■ RECORDS FOR THE TASK

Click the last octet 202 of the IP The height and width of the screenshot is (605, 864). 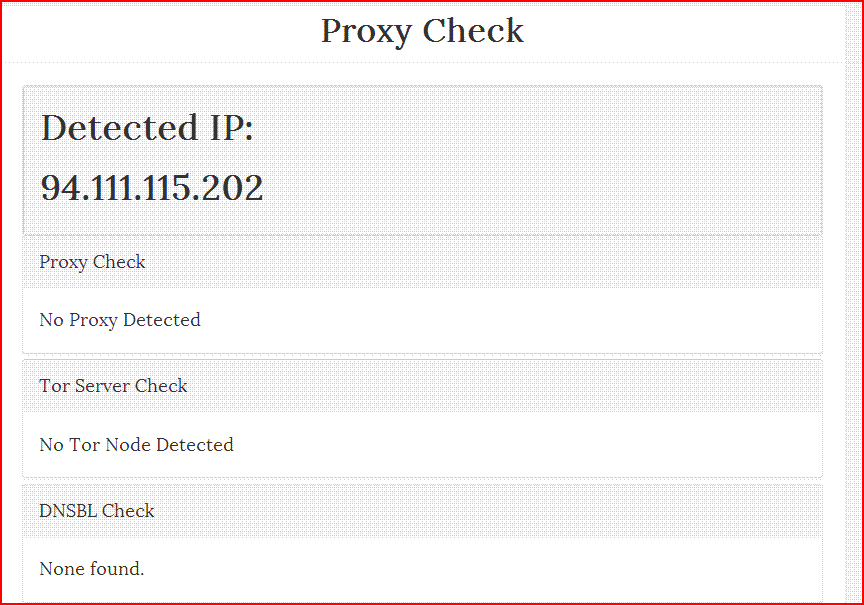[233, 188]
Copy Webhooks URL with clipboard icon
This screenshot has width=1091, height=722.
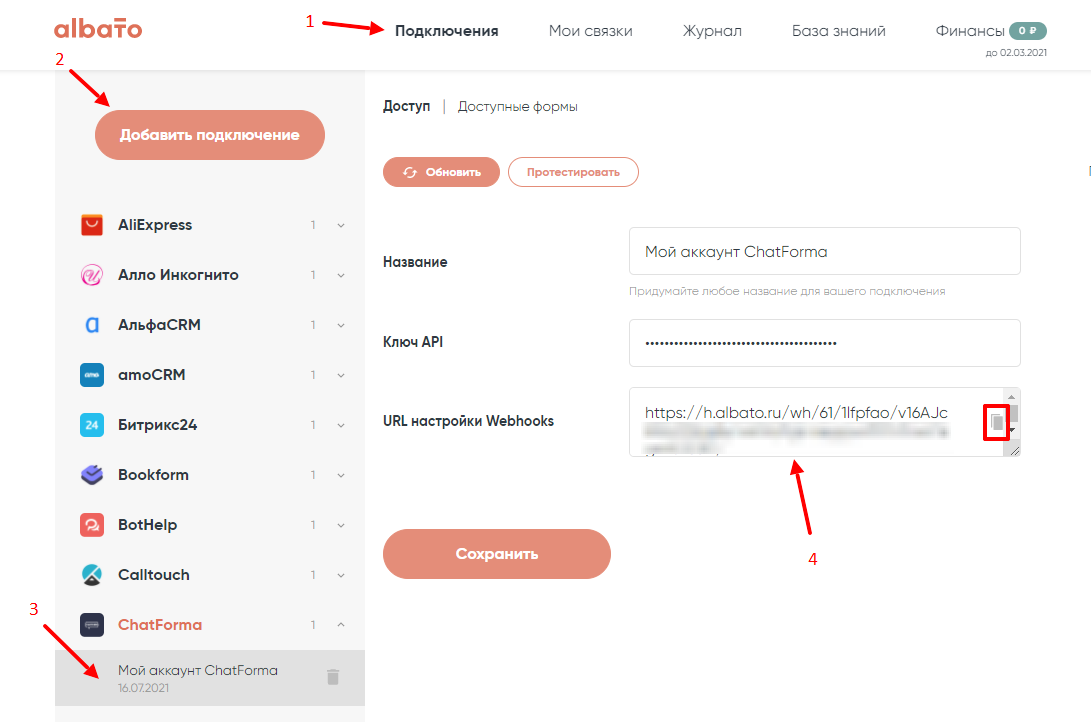pyautogui.click(x=996, y=423)
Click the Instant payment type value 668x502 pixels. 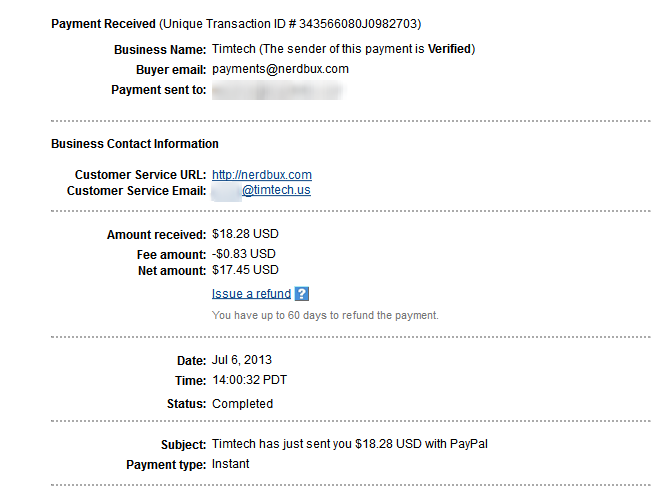click(x=231, y=464)
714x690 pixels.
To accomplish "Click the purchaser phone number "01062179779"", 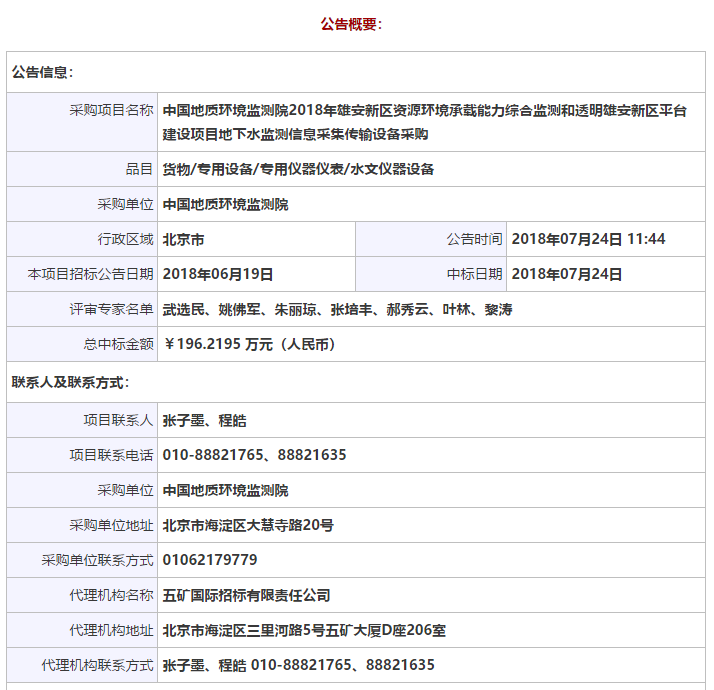I will tap(210, 560).
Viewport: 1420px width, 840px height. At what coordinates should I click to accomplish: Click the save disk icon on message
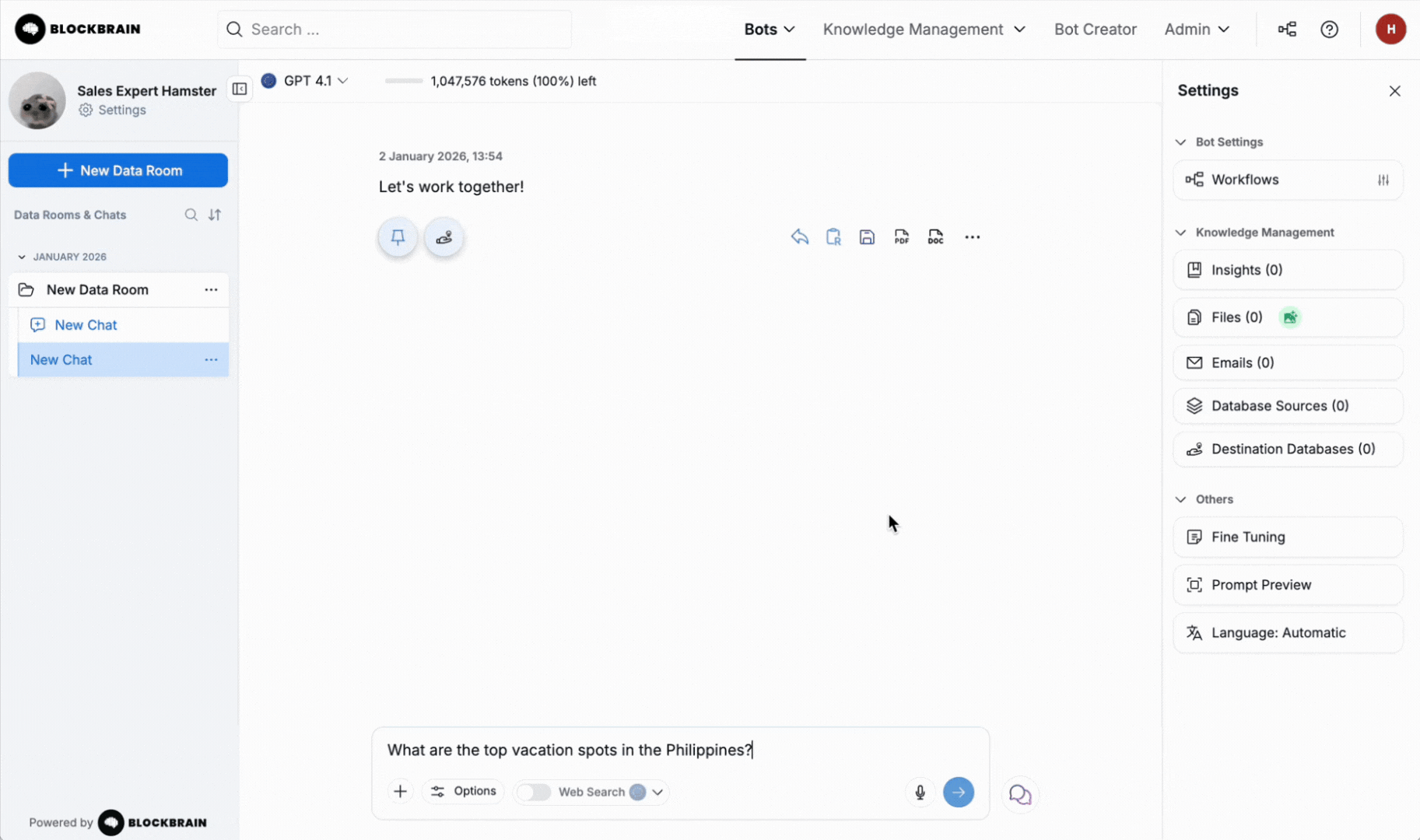click(x=867, y=237)
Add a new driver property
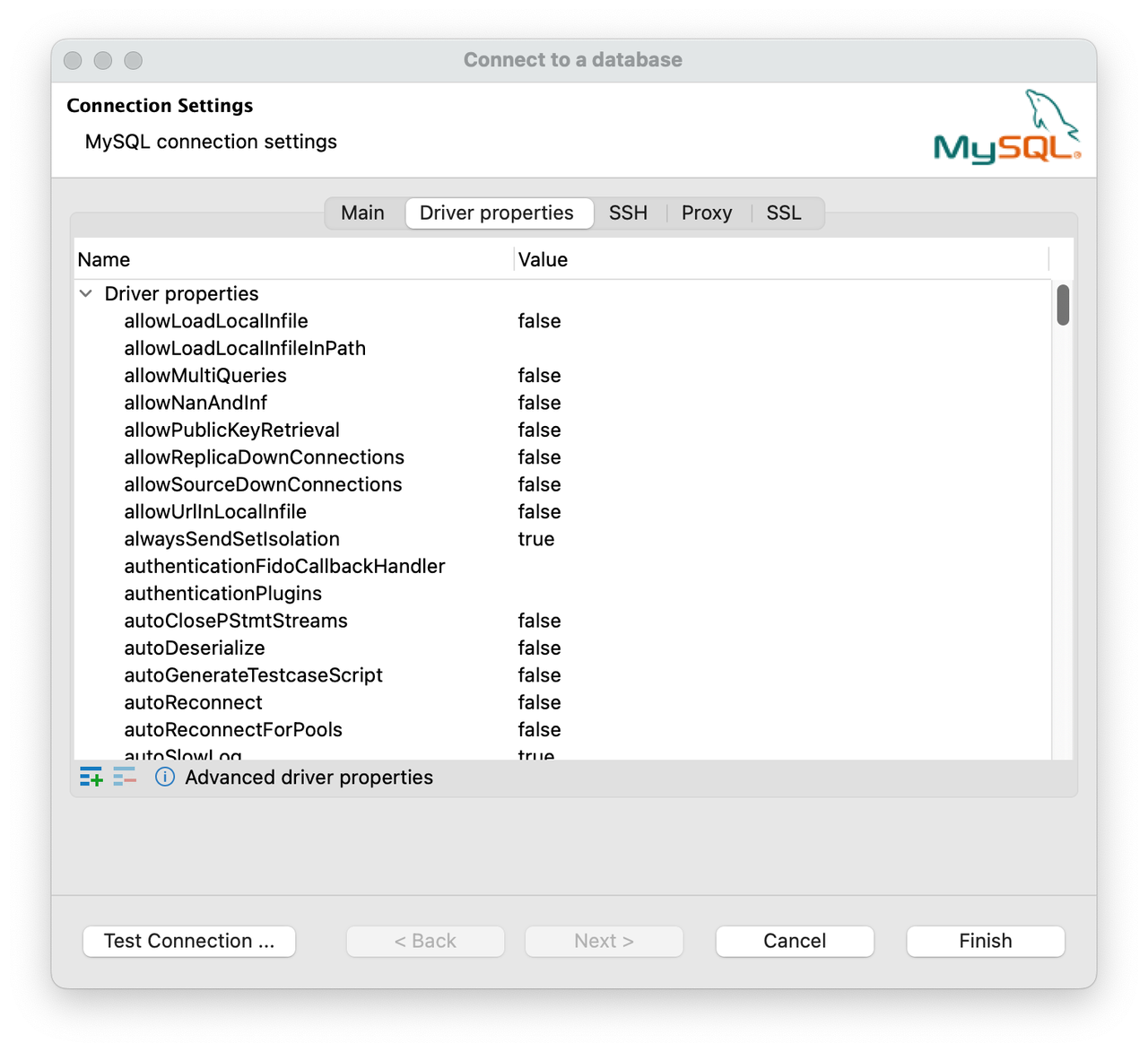 pos(91,778)
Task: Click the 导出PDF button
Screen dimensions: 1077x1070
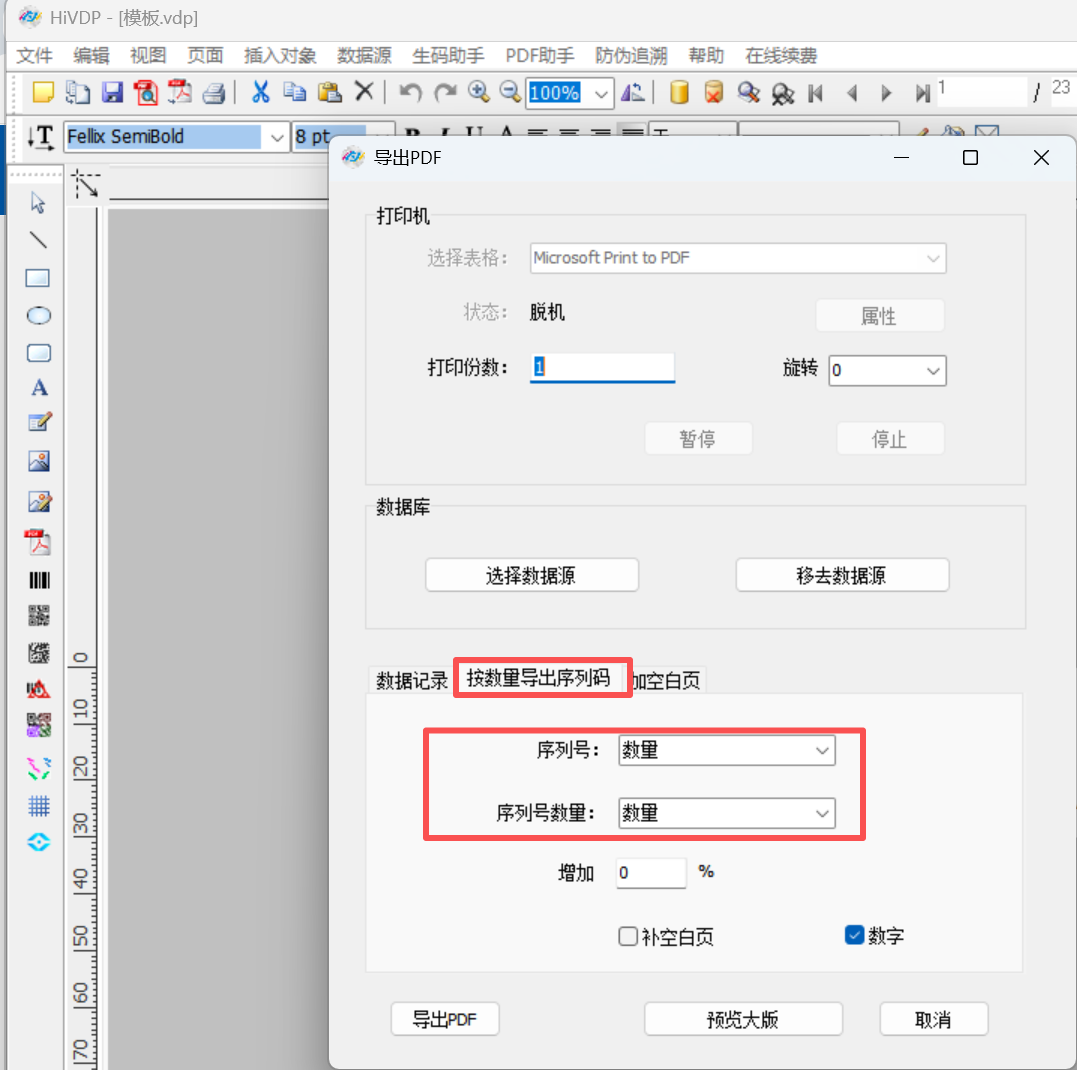Action: 445,1020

■ PROBLEM TO SOLVE
All lines from the one containing "Task: Click the 导出PDF button" through the end of the entries, both ends included, should be written out exactly, with no pictures.

■ RESULT
Task: Click the 导出PDF button
Screen dimensions: 1077x1070
Action: 445,1020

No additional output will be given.